穿过了几座小院和楼阁之後,终於来到一座单独的小院前,带路的女子轻轻的颔首,然後默默的退下了。
这小院一改前院精致奢华的风格,显得格外的朴实,里面只有几棵简单的杏树,一条小路弯弯绕绕的通入院里,天扬饶有兴致的走了进去。
院子中一个侍女都没有,到显得格外的安静和空荡。天扬抬头看著这朴朴实实的三间瓦房,实在想象不出苏折月那样的人竟然会住在这种地方,那家夥不是天下第一有钱人麽?吃穿用度不都是极为讲究麽?
他走到门前轻轻的敲了敲门,门内没有任何回应,像是没有人在家。可是门却自己慢慢的开了,似乎一开始就只是轻轻的合上而已。
房内的布置也很简单,进门这间客厅只放了一张八仙桌,墙上是一副画,不是一般人家喜欢的福禄寿喜,又或是梅兰菊竹,迎客松之类。
那画上是一个人,还不是别人,就是他自己的画。
轻轻的一瞥之後,他直接进了卧室。床榻显得有些凌乱,苏折月躺在床上昏睡著,脸色苍白的厉害,呼吸轻微的就像是随时都要消失。
他身上的白衣沾著血迹,像是被谁重伤过,天扬走上前去用手探了脉,内伤很重几乎震断了全部心脉,都伤成了这样还能活著也算是奇迹了。
救还是不救?
天扬垂下眼帘,还是从怀中掏出一个小瓶,喂给苏折月服下。
不一会儿,他的呼吸就慢慢的回复了,脸色也慢慢的红润了一些,天扬又伸出手探了探他的脉象,伤已经好的七七八八了。

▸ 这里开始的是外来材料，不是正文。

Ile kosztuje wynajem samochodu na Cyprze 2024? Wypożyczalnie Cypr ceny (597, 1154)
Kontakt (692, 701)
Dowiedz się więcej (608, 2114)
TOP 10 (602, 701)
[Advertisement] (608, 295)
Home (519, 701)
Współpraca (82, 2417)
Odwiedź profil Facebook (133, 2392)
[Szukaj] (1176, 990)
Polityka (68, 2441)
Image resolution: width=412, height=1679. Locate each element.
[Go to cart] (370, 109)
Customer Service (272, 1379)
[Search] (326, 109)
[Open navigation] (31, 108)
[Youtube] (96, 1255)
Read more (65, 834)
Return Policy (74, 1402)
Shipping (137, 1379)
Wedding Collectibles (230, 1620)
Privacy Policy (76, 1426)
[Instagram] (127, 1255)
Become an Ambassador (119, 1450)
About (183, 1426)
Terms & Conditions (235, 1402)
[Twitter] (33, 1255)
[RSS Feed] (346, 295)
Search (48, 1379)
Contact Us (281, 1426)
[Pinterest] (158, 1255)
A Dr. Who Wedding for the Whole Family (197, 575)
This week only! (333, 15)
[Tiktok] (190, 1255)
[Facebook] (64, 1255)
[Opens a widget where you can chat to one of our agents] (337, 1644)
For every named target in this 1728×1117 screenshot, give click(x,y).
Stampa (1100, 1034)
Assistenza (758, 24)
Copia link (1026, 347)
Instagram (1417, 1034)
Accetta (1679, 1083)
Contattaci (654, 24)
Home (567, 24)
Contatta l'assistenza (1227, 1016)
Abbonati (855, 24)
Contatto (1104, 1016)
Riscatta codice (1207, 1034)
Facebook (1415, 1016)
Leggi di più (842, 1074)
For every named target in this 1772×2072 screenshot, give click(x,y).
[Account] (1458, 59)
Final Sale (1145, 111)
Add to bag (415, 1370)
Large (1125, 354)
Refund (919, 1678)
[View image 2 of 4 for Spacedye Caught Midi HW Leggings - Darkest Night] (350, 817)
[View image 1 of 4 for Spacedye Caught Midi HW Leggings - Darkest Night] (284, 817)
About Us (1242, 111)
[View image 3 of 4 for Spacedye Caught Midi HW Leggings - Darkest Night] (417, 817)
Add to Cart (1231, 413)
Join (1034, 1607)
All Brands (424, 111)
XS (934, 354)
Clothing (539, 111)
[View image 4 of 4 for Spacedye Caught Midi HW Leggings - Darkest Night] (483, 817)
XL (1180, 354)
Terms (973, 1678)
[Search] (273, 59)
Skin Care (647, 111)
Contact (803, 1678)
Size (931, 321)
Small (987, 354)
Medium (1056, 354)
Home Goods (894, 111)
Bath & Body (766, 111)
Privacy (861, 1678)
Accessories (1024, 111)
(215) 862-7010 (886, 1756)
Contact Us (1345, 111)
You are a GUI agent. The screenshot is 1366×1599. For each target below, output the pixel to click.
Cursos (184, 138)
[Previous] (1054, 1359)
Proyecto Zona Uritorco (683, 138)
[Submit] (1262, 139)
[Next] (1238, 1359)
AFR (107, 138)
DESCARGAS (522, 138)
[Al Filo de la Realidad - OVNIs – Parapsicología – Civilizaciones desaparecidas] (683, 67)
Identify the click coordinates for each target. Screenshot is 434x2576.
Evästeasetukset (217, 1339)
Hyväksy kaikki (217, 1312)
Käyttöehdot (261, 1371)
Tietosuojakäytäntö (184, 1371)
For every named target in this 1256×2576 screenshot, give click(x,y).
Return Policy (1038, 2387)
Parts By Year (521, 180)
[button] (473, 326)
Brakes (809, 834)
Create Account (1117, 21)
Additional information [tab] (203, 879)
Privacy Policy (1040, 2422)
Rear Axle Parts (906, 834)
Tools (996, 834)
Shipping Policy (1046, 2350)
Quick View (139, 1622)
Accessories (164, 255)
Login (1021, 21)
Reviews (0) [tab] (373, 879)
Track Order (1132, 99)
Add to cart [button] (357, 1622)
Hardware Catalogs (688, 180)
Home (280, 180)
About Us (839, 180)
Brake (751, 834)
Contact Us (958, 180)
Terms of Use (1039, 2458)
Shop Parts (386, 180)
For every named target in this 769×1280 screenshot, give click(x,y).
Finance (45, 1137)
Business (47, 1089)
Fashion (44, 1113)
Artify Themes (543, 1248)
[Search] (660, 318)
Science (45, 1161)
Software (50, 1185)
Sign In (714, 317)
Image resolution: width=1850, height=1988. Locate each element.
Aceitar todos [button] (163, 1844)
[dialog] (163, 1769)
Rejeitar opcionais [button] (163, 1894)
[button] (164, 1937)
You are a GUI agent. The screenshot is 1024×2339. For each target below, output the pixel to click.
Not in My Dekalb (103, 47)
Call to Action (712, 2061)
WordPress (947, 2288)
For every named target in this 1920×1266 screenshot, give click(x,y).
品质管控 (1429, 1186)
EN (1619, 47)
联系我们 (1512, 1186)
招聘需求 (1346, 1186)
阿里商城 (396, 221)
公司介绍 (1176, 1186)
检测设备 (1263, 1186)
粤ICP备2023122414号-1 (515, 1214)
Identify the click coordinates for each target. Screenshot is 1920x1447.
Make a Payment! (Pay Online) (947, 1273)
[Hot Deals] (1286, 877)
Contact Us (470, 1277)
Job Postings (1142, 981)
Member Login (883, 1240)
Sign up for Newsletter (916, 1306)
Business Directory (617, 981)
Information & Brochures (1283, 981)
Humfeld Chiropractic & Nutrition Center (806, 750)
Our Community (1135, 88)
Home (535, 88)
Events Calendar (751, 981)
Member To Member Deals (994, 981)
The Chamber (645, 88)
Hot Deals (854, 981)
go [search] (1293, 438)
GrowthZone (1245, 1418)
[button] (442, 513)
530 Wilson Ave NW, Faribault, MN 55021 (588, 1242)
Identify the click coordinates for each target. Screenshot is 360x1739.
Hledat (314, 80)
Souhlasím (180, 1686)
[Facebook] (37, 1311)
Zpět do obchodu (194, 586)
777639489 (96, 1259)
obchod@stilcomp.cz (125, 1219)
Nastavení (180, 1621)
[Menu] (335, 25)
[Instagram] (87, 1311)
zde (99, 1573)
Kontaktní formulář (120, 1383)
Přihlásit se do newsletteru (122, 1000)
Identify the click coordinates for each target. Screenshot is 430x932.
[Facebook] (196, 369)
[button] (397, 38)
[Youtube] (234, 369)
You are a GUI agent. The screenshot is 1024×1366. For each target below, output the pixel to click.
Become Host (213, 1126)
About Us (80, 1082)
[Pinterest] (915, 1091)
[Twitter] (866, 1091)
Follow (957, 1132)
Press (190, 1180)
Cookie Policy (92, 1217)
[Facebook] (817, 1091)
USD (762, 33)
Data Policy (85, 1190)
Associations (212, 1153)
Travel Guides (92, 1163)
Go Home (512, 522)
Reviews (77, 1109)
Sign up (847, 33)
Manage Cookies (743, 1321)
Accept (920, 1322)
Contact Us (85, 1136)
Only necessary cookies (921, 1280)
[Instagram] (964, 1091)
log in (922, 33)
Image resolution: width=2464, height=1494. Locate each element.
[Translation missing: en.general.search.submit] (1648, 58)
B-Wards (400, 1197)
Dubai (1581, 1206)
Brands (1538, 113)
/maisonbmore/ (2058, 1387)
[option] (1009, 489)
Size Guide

将拿来的伞放在他床前的桌上,他低语。“就算是还你借伞的情。”
他转身要走的时候,床上的人突然发出了轻轻的梦呓,“尊上……”
天扬微微一愣,回头看了一眼,床上的人还在昏睡著,方才那一声也不过是梦话而已。
原本是要离开的,却又莫名的改变了主意,拉出凳子坐下。
等苏折月再醒来的时候,已经是几个时辰之後了,天色深沈的厉害,也不知道是什麽时辰了,苏折月费力的从床上撑起身子,诧异的发现身上的伤已经好了大半。
他正觉得口干的厉害,却不想黑暗中突然有人端著一杯茶送到嘴边,惊讶之余却还是凑上前将水喝光了,抬起头看到那个不可能出现的人,脸上闪过诧异闪过惊喜闪过许多的神色,最後却还是被小心的藏了起来,换上恭敬的神色。